Many time management techniques were developed for the corporate environment – they just don’t work for creatives. They might be okay if you have clearly defined role and goals, but the challenges that designers face mean that we need a different set of tools. Here are the top seven time management techniques to unlock your creative energies.
1. Respect Your Rythms
We all have periods of the day that are more or less creative. Our biorhythms determine whether we are night owls or early birds and you’ll get more done if you recognise which one you are. Organise your day around your creative rhythm. If you need to unleash your creativity for an exciting brief then protect the most productive periods of your day. This period of time is your seam of gold – it’s where the truly inspired design work takes place. Be ruthless: remove all distractions, switch on voicemail and really focus. Save meetings and admin for the times of day when you’re feeling least creative. Respect your rhythms, and make sure that others respect them too.

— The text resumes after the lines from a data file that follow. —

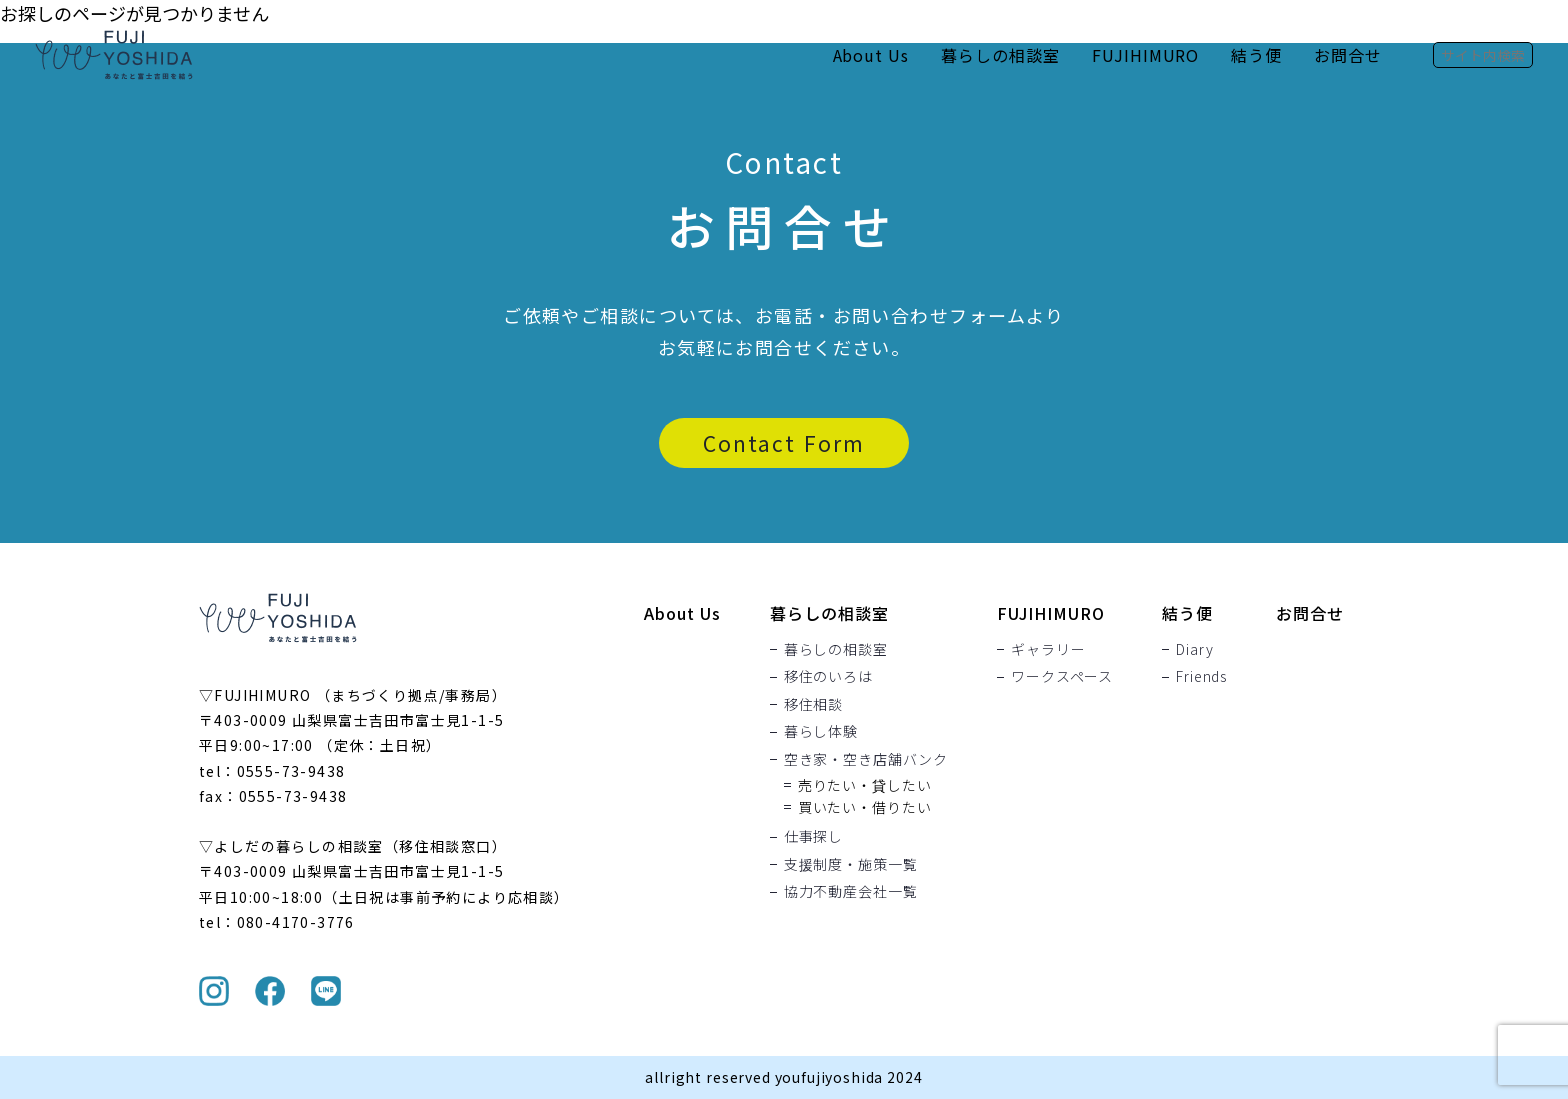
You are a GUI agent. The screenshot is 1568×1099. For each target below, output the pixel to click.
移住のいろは (828, 677)
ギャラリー (1048, 649)
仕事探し (813, 837)
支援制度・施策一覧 (851, 864)
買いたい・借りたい (865, 807)
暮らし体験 (821, 732)
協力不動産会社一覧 (851, 892)
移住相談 (813, 704)
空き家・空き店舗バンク (866, 759)
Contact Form (784, 443)
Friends (1201, 677)
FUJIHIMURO (1146, 55)
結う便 (1256, 55)
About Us (870, 55)
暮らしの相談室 (1000, 55)
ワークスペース (1062, 677)
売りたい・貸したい (865, 785)
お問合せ (1348, 55)
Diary (1194, 649)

2. Stay on Top of the Admin
Organisation can feel like a drag: there’s very little creative buzz to be gained from sorting through your email. But respect your rhythms (see above) and use your “downtime” to stay on top of administration. Little and often is the way. Set aside an hour or two for invoicing every fortnight and do it in bulk. Use only tools like QuickBooks to take the pressure of administration away from you. Look for the tools that suit the way you work, from task-list organisers like Remember the Milk to the power-user features of your electronic calendar. Spend some time setting up mail filters and canned replies that will help you to speed your way through your correspondence.

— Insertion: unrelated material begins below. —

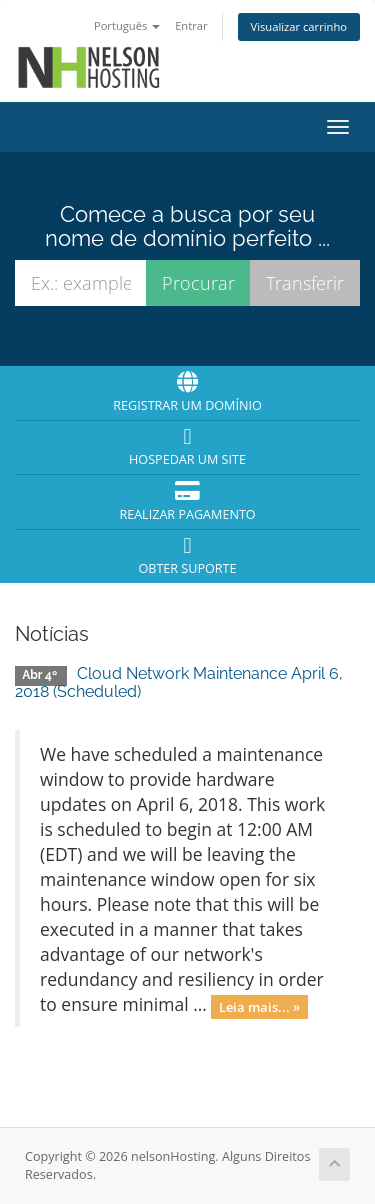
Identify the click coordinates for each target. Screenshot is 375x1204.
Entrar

3. Don’t Just Do Stuff, Get Stuff Done!
There is an important difference between working hard and getting things done. You should always know what your goals are for the short, medium, and long term. Keep them visible and up to date: design yourself a short mission statement and hang it somewhere visible. Focus your efforts on those tasks that tie in with your mission – if you’re investing in something that isn’t one of your most important goals, stop doing it and switch to something else.
4. Don’t Confuse “Urgent” and “Important”
Throughout human history, urgent and important have been interchangeable: if you were about to get eaten by a bear then that was pretty urgent and pretty important! While our lives have changed, our minds haven’t and our brains still seize on the urgent-seeming interruption and forget all about the things that are less urgent but much more important. Modern life surrounds us with things that demand our attention but that aren’t important: phone calls, emails, meetings: these things can drain all of your creative energy if you let them. Print out the Urgent/Important Matrix (Figure 1) and keep it somewhere handy. When an urgent request lands in your inbox, check it off against the grid. Things that are urgent but not important are interruptions: avoid them at all costs!
5. Know the Value of Your Time
As a designer you’ve spent years honing your talent in one particular direction. Your creative energies should be spent only on those things that you do best. Consider delegating anything that doesn’t fit with your unique skill set.
You don’t have to have a huge agency to find people to delegate too: make partnerships through the networks you cultivate. If your strength is logo design, specialise in visual branding and find someone else to write copy. Together you’ll get far more work, and be a more impressive team, than either of you could manage alone. Outsource the non-creative work too: online freelance marketplaces like oDesk and People Per Hour are great places to find administrators, PAs, accountants, PR consultants and many other kinds of specialists. You don’t need to take on someone full time, and you can leverage the growing market of remote freelance workers to free you up for more creative work
6. Take Care of Your Most Important Asset
As a designer, your creativity is your most vital asset. The perils of burnout are very great for designers: when the well of inspiration runs dry we find ourselves either turning in work we’re not happy with or, worse still, unable to deliver at all. Taking time away from the studio might feel like a dereliction of duty but it’s one of the most important duties that you have! Take an hour a day to reduce your levels of stress, regain some perspective, and to invest in your physical and mental well-being. Look on this time as essential maintenance. Try a new form of exercise, spend time with friends, go to the opera, and try something you’ve never done before. Make time to take care of your most valuable asset: your creative mind.
7. Stay Motivated
As creative we like to think that we have boundless reserves of motivation. But even the most rewarding project can turn into a hard slog if we lose sight of why we’re in this business. Spend time with other creative’s, but avoid the temptation to hold a pity party: focus on the things you love about the designer’s life and remind yourself why you made this choice in the first place. Keep a gratitude diary: remind yourself of the great opportunities your design practice brings; take time to be thankful for the clients who push you towards exciting horizons.
As a designer, managing your time should never be about rigid timetables and suffocating regimes but the right kind of time management can push your creative output to new heights.